Pernyataan Adriansyah tersebut sehubungan Halal Bihalal Dewan Masjid Indonesia (DMI) Jakarta Timur dan FK Ulum Kecamatan Cakung di Masjid Al Ikhlas di Kawasan Perkampungan Industri Kecil (PIK) Penggilingan, Cakung, Jaktim, Minggu (28/5/2023).
Menghadapi tahun 2024 dengan banyaknya perbedaan pilihan politik harmonisasi dalam keberagaman memang perlu ditingkatkan.
“Di sini FK Ulum tentunya bisa menjadi penggerak masyarakat untuk melakukannya,” kata Adriansyah.
Menurutnya, dalam halal bihalal DMI Kota Jakarta Timur itu Walikota Administrasi Jakarta Timur M Anwar juga mengharapkan agar para ulama dalam kepengurusan FK Ulum Kecamatan Cakung dapat berperan penting dalam menjaga persatuan dan kesatuan di lingkungan warga.
“Penting artinya ulama dalam menjaga situasi kondusif di lingkungan warga, semoga keberadaan FK Ulum dapat bermanfaat besar bagi kemaslahatan seluruh umat,” kata Walikota Anwar.
Hadir pada kesempatan itu Ketua FK Ulum Kecamatan Cakung H Zainal Arifin Ghufron, Camat Cakung Fajar Eko Satriyo bersama Muspika Cakung, para Pimpinan Ormas Islam Kecamatan Cakung di antaranya Ketua MWCNU dan Plt Lurah Penggilingan Hj Priyati.
Silaturahim dan Halal Bihalal tersebut ditandai dengan pemberian santunan kepada 170 anak yatim dan yatim piatu oleh 3 lembaga.
Yaitu dari Baznas Bazis Jakarta Timur untuk 100 anak dari FK Ulum untuk 40 anak dan dari Ketua FK LMK se Kecamatan Cakung H Adriansyah Nasution untuk 30 anak yatim/yatim piatu.
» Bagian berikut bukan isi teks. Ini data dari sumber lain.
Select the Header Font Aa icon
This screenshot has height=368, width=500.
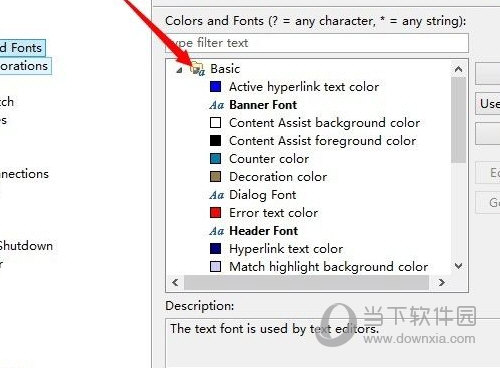[x=217, y=231]
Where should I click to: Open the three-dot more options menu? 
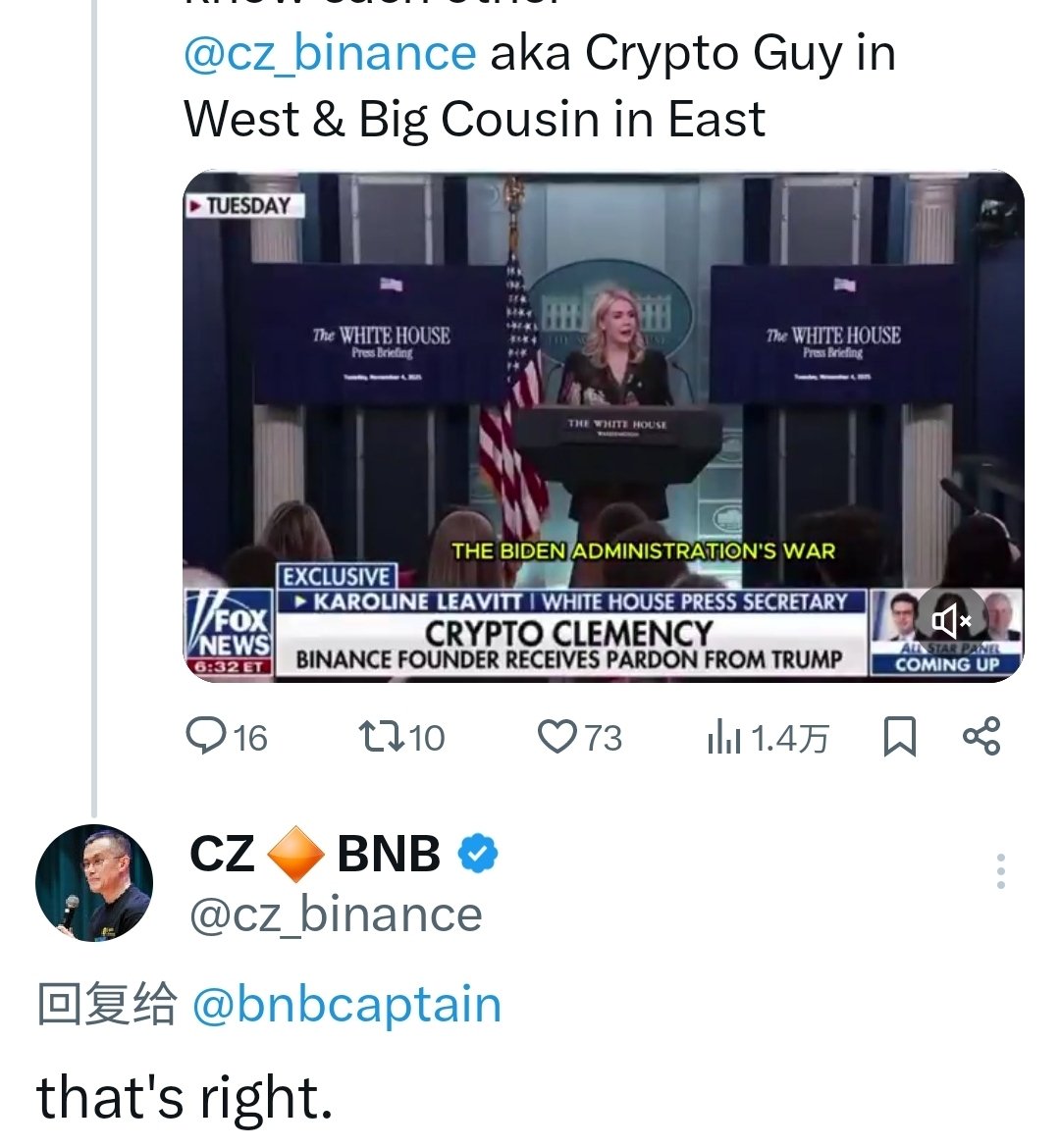tap(1000, 871)
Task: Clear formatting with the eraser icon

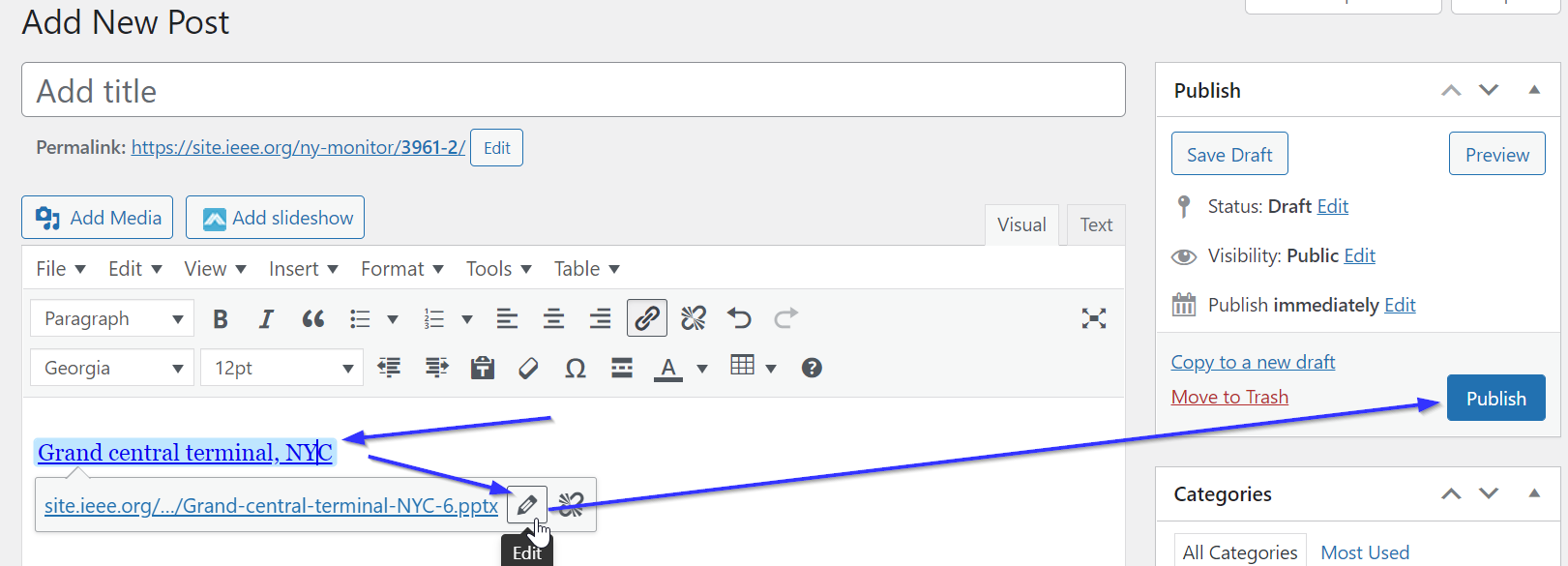Action: pos(528,368)
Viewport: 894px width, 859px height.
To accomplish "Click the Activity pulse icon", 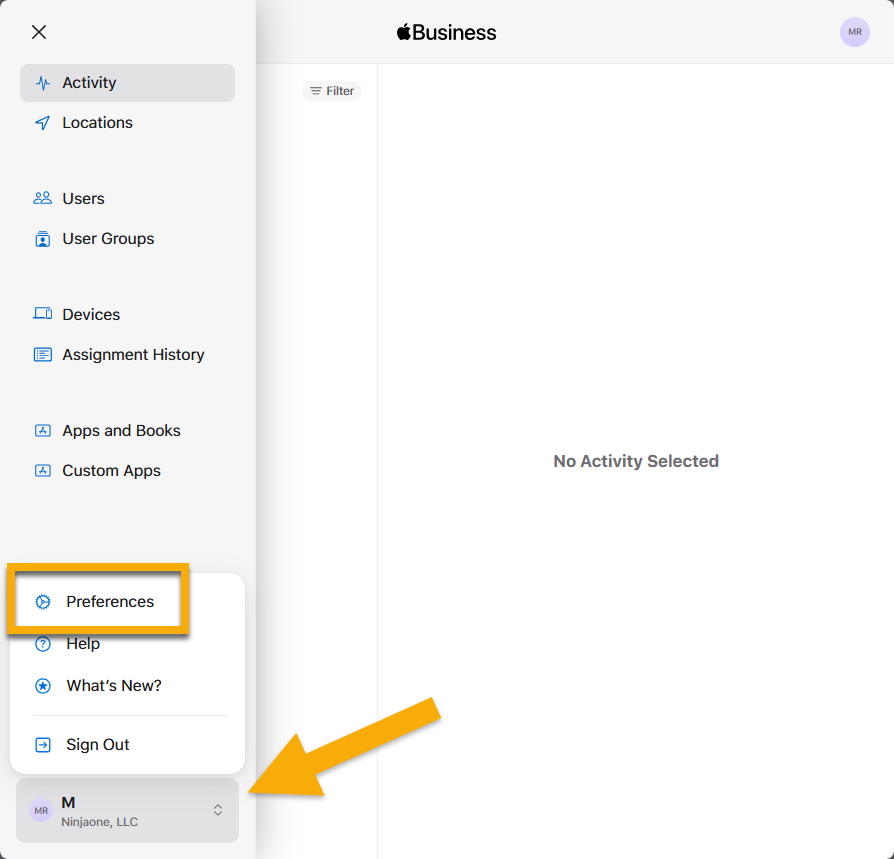I will coord(42,83).
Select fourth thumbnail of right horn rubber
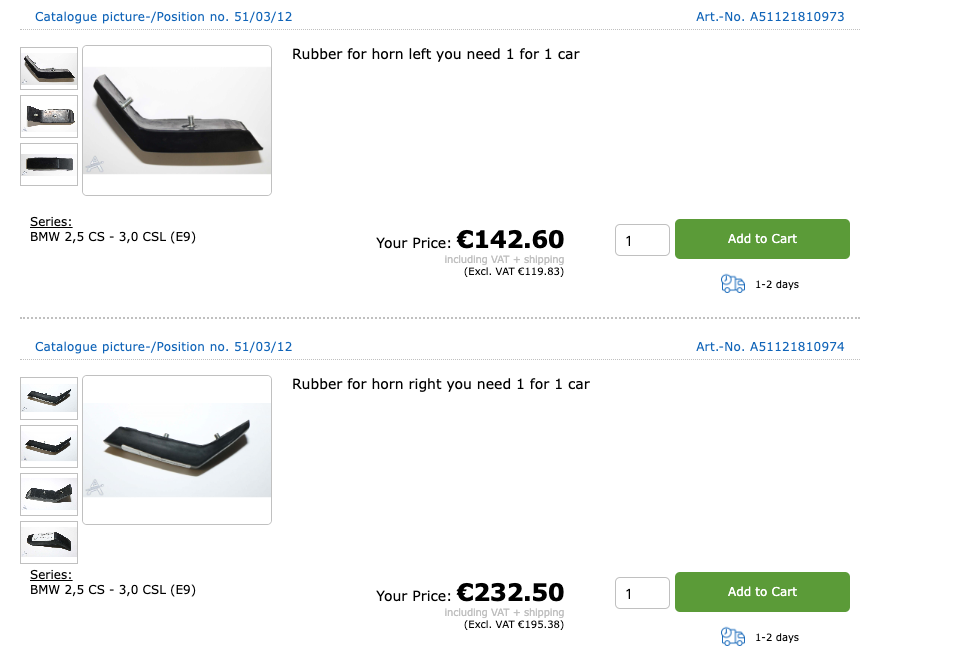 pyautogui.click(x=49, y=542)
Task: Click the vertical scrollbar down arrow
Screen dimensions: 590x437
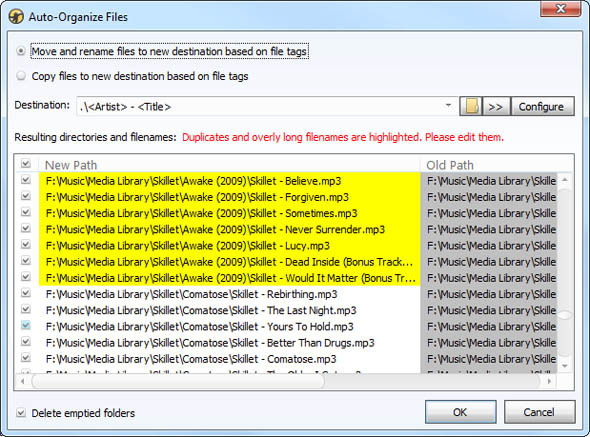Action: tap(564, 365)
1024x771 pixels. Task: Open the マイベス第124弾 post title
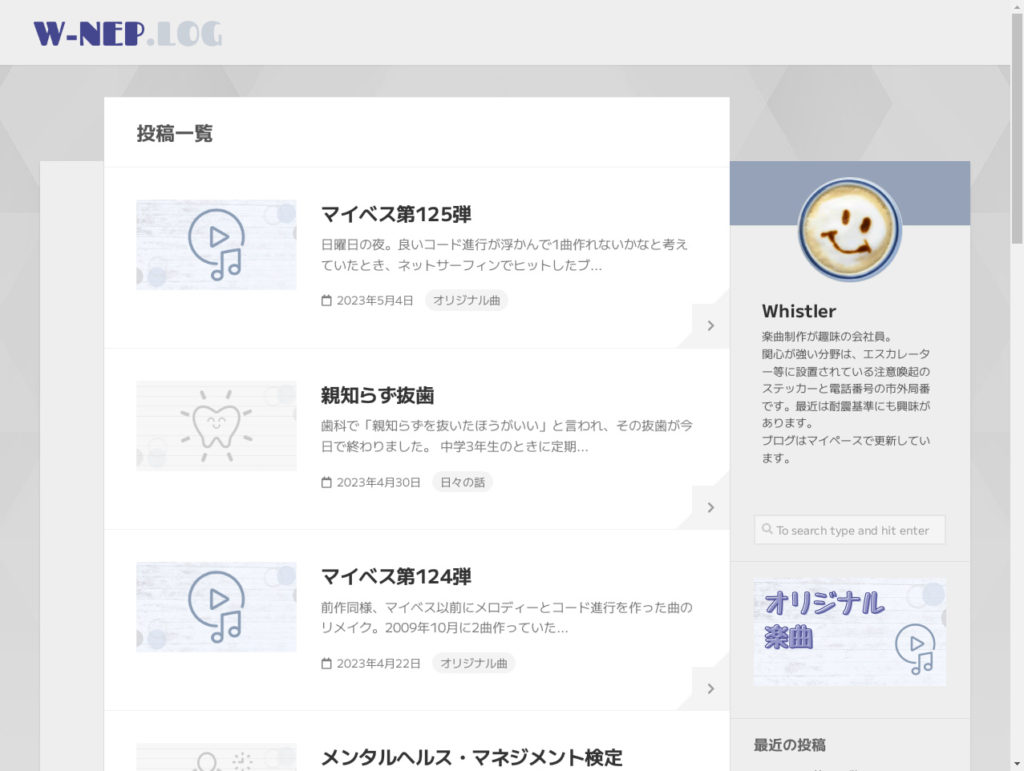(396, 576)
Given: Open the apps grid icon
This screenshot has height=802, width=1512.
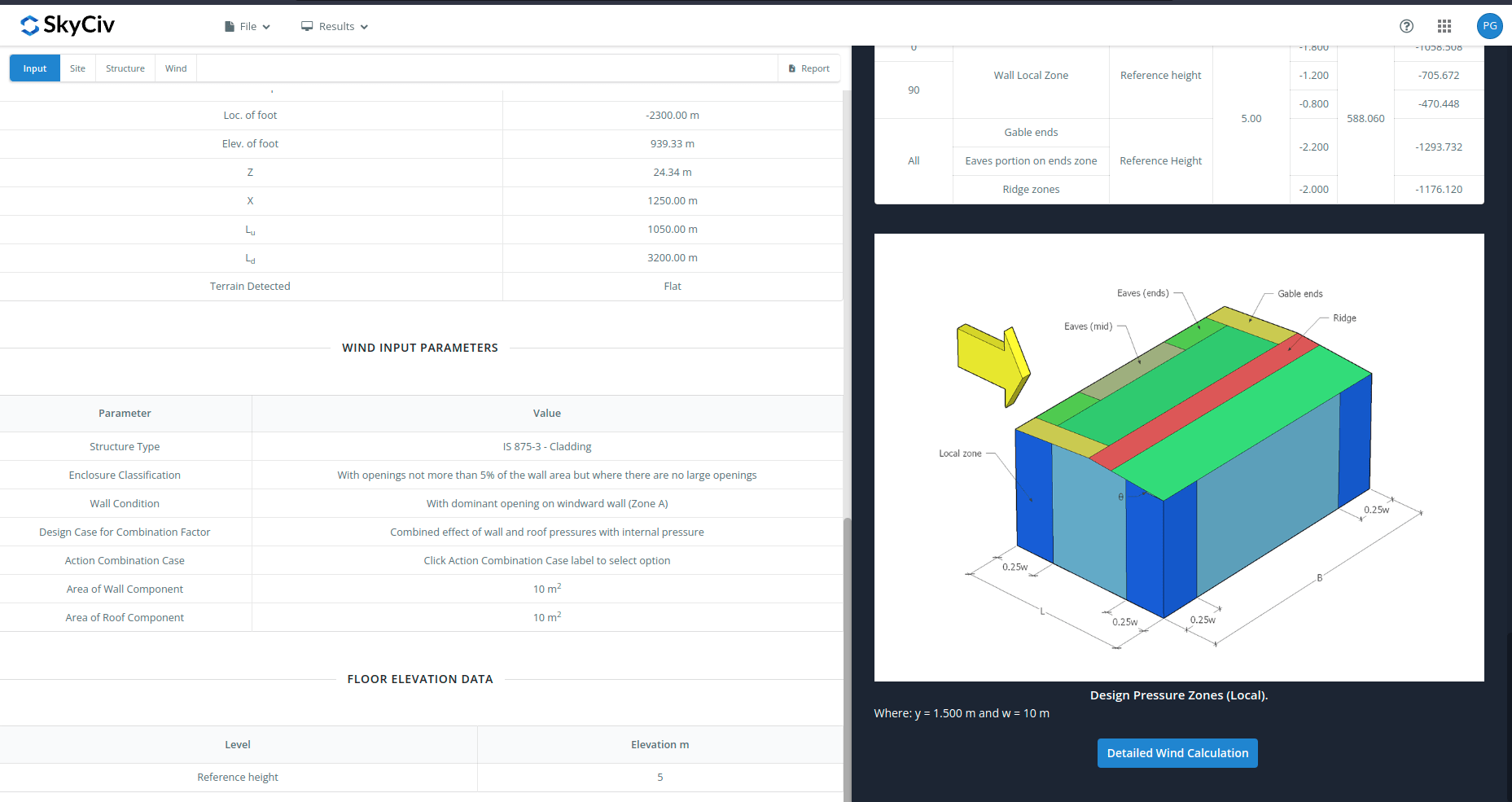Looking at the screenshot, I should click(1444, 26).
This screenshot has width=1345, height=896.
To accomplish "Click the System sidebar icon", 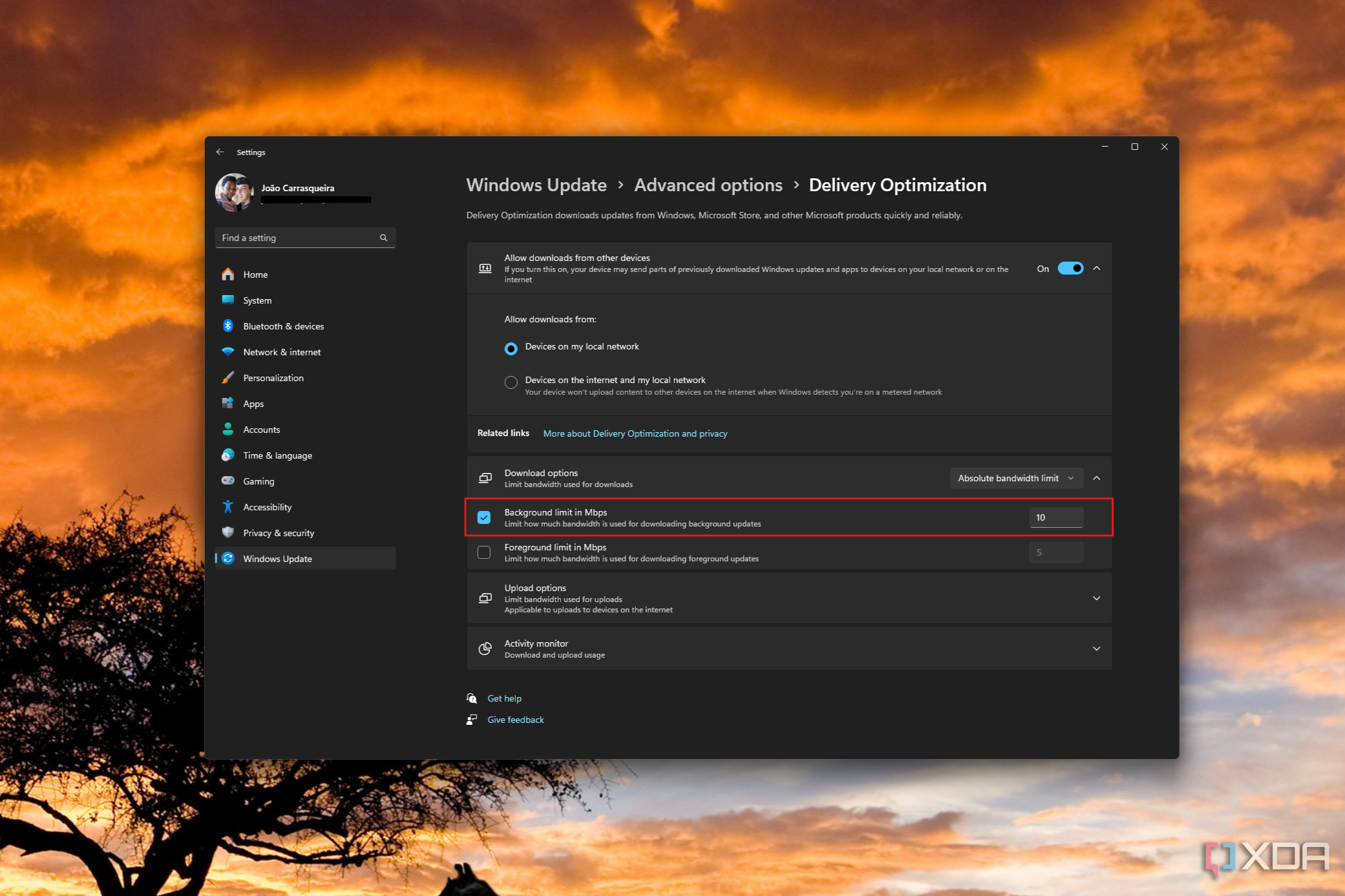I will [230, 300].
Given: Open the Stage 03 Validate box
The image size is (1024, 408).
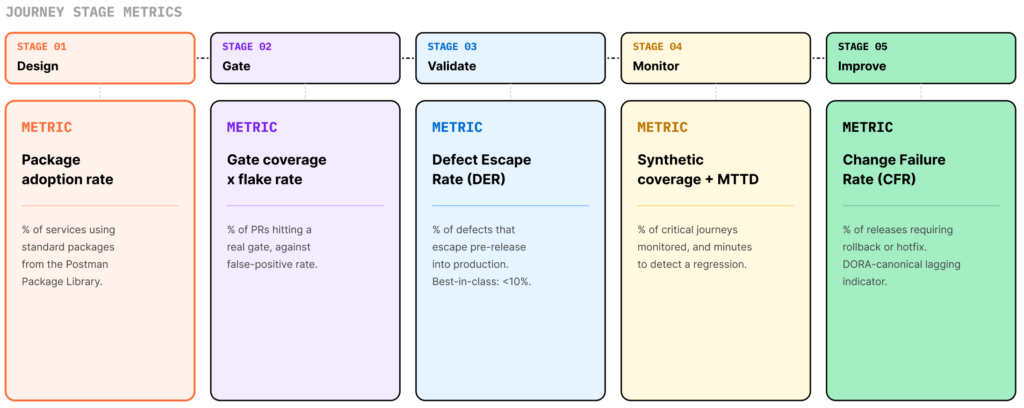Looking at the screenshot, I should 510,58.
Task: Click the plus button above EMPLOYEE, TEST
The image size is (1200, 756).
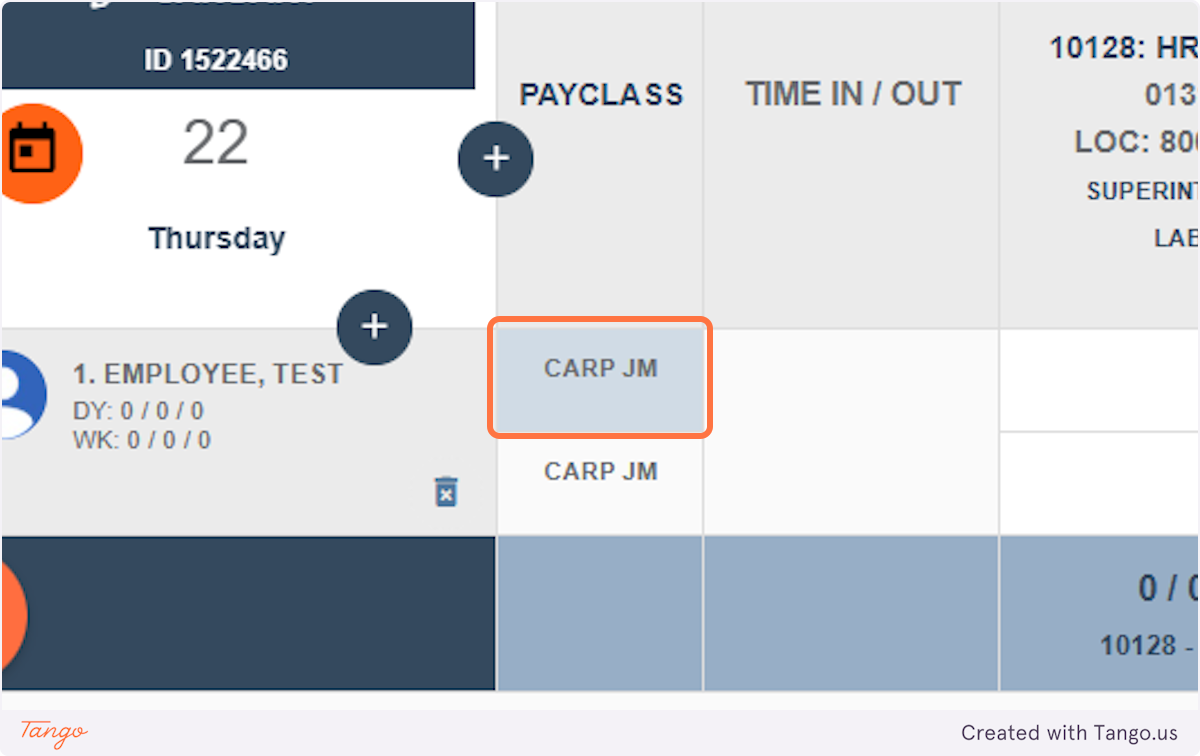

Tiap anak mendapat Rp200.000,-
Koordinator Baznas Bazis Jakarta Timur Eka Nafisah S.Ag, Kamis (1/6/2023) membenarkan pihaknya berpartisipasi memberikan santunan kepada para anak yatim di Kecamatan Cakung. “Seperti yang yang lain, kami berikan Rp20 juta untuk 100 anak yatim,” kata Eka. (PRI).